## Set exercise
Repeat the rows verbatim, from the line that contains "will tap(341, 156)." through the line that contains "Action: click(x=164, y=12)", including both of those lines.
— Begin Input records —
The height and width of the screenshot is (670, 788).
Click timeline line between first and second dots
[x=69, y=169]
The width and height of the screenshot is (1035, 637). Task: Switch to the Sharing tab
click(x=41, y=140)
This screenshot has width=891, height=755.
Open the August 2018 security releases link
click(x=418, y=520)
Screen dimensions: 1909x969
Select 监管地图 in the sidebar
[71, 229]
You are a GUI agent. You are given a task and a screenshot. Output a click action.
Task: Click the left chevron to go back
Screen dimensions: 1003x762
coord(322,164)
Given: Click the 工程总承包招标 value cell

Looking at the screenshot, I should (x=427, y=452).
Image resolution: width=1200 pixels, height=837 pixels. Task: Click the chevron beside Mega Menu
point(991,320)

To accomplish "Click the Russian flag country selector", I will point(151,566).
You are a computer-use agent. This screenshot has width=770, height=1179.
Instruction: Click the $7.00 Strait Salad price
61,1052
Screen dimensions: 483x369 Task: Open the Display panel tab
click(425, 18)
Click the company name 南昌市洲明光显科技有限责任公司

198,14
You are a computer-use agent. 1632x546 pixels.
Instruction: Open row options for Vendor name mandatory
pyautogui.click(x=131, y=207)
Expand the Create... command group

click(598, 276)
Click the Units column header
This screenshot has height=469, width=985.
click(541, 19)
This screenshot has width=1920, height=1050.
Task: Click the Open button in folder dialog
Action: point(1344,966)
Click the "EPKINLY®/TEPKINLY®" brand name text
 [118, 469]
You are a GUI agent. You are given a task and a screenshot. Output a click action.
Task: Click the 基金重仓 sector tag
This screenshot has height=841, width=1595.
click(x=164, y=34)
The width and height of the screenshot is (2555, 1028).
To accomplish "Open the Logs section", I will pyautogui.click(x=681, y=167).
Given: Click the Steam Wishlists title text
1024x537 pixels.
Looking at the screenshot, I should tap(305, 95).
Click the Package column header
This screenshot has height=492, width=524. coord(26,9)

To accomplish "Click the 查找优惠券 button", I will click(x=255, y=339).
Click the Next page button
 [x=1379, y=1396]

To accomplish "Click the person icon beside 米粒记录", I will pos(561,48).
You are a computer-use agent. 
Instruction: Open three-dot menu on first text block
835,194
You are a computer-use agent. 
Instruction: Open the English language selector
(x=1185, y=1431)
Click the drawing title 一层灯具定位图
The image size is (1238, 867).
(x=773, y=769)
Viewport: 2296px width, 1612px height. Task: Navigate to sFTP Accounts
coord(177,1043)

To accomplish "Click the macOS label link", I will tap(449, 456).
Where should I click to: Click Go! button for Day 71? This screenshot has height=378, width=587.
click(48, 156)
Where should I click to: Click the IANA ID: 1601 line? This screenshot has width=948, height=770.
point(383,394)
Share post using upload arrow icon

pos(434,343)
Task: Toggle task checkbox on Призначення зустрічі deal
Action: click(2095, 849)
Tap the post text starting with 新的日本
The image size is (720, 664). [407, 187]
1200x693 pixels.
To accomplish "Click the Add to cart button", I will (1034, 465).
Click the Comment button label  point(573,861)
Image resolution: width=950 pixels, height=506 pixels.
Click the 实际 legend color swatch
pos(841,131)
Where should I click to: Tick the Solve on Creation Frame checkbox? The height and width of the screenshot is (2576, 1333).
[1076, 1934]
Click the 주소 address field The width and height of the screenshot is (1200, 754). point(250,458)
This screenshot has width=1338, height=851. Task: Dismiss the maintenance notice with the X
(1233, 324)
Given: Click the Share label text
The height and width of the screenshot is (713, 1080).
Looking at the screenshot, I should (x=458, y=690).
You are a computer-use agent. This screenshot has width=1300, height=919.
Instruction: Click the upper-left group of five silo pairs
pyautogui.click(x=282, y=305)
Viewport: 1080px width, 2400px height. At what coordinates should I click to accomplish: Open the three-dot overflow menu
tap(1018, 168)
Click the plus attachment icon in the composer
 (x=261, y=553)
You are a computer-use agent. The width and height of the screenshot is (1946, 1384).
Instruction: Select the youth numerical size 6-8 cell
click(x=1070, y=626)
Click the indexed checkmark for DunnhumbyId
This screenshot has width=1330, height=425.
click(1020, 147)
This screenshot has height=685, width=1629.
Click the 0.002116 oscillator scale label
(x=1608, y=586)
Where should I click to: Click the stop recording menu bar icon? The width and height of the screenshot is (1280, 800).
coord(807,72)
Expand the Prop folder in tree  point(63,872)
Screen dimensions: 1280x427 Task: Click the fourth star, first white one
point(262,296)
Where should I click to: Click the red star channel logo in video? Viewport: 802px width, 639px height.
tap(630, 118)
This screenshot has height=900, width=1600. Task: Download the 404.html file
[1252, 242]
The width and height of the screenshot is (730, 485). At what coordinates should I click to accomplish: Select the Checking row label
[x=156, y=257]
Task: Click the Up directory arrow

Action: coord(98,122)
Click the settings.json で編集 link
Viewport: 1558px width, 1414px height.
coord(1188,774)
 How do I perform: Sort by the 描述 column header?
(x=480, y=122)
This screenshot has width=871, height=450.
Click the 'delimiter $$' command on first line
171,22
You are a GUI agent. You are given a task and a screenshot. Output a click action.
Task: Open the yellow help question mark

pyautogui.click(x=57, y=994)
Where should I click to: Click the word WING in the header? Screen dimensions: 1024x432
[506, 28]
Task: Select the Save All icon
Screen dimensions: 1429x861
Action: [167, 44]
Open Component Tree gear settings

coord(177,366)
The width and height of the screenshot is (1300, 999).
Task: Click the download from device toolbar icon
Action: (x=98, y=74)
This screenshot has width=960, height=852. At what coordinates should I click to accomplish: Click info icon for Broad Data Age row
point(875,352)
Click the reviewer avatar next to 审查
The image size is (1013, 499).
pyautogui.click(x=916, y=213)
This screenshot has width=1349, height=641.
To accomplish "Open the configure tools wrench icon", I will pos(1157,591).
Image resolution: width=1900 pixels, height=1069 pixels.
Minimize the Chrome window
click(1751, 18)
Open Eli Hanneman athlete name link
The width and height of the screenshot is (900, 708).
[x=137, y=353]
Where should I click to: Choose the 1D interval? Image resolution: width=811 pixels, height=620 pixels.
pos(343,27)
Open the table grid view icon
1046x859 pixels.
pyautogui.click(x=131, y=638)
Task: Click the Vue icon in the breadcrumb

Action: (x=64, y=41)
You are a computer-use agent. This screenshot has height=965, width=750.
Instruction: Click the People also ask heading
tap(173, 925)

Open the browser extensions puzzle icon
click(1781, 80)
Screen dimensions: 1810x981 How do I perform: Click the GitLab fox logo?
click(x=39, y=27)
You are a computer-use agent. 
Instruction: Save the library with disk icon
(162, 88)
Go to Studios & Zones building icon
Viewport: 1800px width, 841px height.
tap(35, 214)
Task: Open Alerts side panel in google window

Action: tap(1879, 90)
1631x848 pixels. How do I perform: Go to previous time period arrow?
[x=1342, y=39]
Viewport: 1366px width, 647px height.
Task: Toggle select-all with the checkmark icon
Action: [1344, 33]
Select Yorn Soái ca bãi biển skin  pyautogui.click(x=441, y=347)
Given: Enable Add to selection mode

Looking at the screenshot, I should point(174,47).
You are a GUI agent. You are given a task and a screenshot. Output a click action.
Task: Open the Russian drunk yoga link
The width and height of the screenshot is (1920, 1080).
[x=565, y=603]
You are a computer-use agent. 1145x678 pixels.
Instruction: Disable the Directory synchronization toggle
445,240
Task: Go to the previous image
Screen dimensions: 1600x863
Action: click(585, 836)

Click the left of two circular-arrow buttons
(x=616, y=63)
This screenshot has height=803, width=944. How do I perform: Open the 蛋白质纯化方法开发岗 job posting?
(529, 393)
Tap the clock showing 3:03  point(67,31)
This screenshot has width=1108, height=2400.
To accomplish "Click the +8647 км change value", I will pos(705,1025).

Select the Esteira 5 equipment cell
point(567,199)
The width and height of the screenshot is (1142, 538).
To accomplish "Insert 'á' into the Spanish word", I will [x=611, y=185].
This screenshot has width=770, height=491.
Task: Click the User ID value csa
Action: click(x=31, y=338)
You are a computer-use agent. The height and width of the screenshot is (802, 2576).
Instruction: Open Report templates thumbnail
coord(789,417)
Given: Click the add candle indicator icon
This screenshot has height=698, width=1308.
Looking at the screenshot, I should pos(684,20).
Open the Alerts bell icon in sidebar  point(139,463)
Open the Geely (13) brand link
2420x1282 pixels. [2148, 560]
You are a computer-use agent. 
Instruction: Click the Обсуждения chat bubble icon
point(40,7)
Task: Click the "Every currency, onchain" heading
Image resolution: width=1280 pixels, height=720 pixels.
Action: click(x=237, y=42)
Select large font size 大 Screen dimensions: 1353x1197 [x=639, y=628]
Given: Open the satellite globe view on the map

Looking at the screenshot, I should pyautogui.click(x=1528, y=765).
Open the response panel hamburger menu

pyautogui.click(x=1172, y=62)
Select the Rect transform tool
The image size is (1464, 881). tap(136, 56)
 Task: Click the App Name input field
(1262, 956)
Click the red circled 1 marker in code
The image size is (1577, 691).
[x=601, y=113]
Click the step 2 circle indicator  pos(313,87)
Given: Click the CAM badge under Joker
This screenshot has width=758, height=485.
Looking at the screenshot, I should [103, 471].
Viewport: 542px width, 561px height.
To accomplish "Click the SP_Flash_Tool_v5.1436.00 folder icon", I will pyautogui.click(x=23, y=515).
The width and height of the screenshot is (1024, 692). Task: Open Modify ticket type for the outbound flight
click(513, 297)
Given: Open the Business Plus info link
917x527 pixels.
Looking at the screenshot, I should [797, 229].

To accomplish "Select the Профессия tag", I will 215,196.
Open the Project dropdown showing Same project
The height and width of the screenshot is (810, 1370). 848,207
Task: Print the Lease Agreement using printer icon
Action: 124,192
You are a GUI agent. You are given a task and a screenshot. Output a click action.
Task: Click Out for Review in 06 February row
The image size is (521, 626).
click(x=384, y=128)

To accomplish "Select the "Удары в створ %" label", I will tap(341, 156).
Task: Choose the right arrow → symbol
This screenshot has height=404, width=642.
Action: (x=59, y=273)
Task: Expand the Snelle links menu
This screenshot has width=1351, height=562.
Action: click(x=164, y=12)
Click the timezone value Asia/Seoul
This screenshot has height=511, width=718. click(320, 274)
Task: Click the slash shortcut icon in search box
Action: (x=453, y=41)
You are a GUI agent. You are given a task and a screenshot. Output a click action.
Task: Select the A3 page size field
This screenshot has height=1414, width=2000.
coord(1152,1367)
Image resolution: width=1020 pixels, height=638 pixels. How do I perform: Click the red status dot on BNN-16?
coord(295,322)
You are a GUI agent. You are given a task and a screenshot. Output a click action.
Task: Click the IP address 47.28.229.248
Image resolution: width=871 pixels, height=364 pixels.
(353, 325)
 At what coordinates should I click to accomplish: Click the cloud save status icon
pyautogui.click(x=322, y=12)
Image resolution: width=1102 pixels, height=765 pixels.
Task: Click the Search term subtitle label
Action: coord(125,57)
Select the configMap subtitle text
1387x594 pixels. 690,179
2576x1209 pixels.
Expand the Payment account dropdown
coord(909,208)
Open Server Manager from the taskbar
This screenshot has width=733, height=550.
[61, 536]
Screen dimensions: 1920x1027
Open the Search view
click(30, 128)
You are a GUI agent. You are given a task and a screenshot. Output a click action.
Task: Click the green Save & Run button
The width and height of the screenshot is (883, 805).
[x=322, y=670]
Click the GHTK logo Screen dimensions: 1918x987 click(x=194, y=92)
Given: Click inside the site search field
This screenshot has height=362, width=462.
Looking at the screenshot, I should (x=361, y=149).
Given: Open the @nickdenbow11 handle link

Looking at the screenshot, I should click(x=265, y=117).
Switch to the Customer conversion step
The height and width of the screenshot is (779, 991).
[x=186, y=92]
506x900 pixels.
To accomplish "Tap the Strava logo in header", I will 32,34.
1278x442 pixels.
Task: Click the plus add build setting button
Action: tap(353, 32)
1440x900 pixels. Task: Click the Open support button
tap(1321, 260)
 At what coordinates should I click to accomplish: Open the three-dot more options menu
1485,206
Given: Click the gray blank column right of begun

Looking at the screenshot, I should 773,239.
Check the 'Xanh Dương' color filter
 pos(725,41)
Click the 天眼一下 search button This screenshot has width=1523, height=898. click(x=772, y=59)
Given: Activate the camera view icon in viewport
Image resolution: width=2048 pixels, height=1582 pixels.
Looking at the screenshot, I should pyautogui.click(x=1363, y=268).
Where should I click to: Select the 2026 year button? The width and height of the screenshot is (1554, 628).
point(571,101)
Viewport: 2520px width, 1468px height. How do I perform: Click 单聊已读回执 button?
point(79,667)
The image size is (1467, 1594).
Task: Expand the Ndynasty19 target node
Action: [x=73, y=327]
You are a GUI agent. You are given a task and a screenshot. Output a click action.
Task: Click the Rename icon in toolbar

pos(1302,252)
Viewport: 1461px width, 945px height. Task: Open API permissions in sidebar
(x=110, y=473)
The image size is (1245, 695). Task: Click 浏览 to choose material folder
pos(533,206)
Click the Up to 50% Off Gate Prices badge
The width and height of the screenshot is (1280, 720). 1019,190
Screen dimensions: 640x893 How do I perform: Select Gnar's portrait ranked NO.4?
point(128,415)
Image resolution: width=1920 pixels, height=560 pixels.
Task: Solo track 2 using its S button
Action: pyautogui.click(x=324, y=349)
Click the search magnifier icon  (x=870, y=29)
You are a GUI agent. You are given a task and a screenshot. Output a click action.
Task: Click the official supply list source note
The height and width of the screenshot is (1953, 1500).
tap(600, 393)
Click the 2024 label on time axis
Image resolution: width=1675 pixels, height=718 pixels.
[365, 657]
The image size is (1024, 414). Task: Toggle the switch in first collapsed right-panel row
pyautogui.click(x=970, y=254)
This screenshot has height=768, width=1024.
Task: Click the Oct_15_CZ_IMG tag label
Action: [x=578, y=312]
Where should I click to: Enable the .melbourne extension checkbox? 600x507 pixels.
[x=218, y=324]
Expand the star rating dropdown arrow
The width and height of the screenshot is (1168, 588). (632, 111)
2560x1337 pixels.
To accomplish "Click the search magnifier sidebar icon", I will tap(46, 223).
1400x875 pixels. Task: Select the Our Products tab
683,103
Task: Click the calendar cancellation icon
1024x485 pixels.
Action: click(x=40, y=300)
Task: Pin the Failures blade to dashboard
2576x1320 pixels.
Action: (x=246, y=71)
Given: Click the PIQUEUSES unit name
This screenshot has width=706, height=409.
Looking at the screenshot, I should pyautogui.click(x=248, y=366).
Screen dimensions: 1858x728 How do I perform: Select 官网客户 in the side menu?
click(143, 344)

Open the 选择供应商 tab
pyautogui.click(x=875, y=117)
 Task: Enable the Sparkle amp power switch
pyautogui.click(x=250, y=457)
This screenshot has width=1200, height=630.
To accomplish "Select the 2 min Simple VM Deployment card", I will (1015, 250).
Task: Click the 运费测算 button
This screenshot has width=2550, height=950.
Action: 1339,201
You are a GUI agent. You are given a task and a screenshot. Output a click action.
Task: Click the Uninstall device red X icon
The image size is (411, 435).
— End Input records —
## Solution below
To accomplish "Select the "Удары в створ %" label", I will tap(341, 156).
Task: Choose the right arrow → symbol
This screenshot has height=404, width=642.
Action: (x=59, y=273)
Task: Expand the Snelle links menu
This screenshot has width=1351, height=562.
Action: click(x=164, y=12)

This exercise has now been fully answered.